A program of Radio Most (Bridge) by RFE/RL's Gordana Sandic Hadzihasanovic, with Eduard Katana.
RFE/RL: What conditions should be fulfilled for a sustainable return? We will start with Marko Paurevic from Komusina near Teslic.
Marko Paurevic: First, in Bosnia-Herzegovina laws reflecting internationally accepted principles should be applied. Second, the constitution of Bosnia-Herzegovina should be implemented in full. [Muslims] and Croats are legally entitled to return to the Republika Srpska, but how many returnees find work in state institutions there? If our state functioned as it should, that would be an easy matter to resolve, but the state does not function. Just look at our legislators: it takes them three days to approve the agenda of every single parliamentary session.
RFE/RL: Mirhunisa Zukic, president of the Alliance of the Refugees and Displaced Persons.
Zukic: Many laws are unclear and are applied differently in the two entities of Bosnia-Herzegovina. This is why we do not have a real sustainable return in the regions where we intended to encourage families [to come back] and help them achieve a sustainable return.
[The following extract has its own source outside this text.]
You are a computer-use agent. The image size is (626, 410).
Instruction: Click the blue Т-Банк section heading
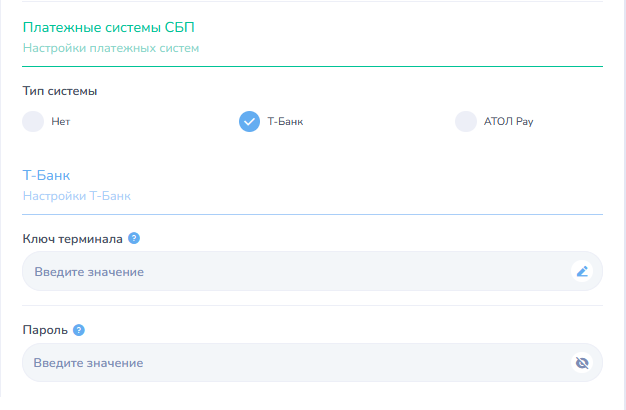pyautogui.click(x=46, y=175)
In some regions, however, there are very good examples, and we hope that the alliance's role will be to coordinate all the associations that are making significant progress in promoting sustainable return, especially in finding jobs for the returnees, for both farmers and urban people.
RFE/RL: Milorad Muratovic is president of the Association of the Refugees from Bosnia-Herzegovina in Serbia and Montenegro.
Muratovic: When journalists asked me two years ago how interested the refugees here are to return, I replied that I had not met a single man who would not like to go back home. But now, the problem is whether the necessary conditions for returning have been met.
Since the Dayton agreement, our association has been working on it, and some 7,000 people did return to Bosnia-Herzegovina. However, what I do not know is how many of them have actually stayed, and we should look at this issue carefully.
In fact, many of them left once again, since they were not able to find a job and earn money to live on. They simply sold everything and returned to the places where they had previously lived as refugees. They still live [in Bosnia], paying rent with the money they earned by selling their properties.
More than 25,000 refugees from Bosnia-Herzegovina have died over the past five years. According to a study conducted by three institutes in Serbia, their deaths were mostly caused by the stress they had to endure. The stress first made them ill and then led to an early death.
Those who survived live in very difficult conditions. Aid donors are pulling out of [this region].... Serbia has not done anything so far to help resolve these problems, but Bosnia-Herzegovina is doing far more.
RFE/RL: Namik Alimajstorovic is president of the International Alliance of the Diaspora of Bosnia-Herzegovina.
Alimajstorovic: The current situation shows that there cannot be a sizable return unless the returnees have sufficient medical care, schools, and other essentials that go beyond just housing alone. Unless the returnees have the necessary social services here, they will go back to where they spent the time since the war. That is the crux of the matter.
There is also a problem of unemployment in the cities, etc., problems of food supply in the villages and mining communities, and all manner of other issues that prevent people from living normally. Let me just give you the example of refugees now in Great Britain: out of 9,000 who fled there, only about 20 have returned.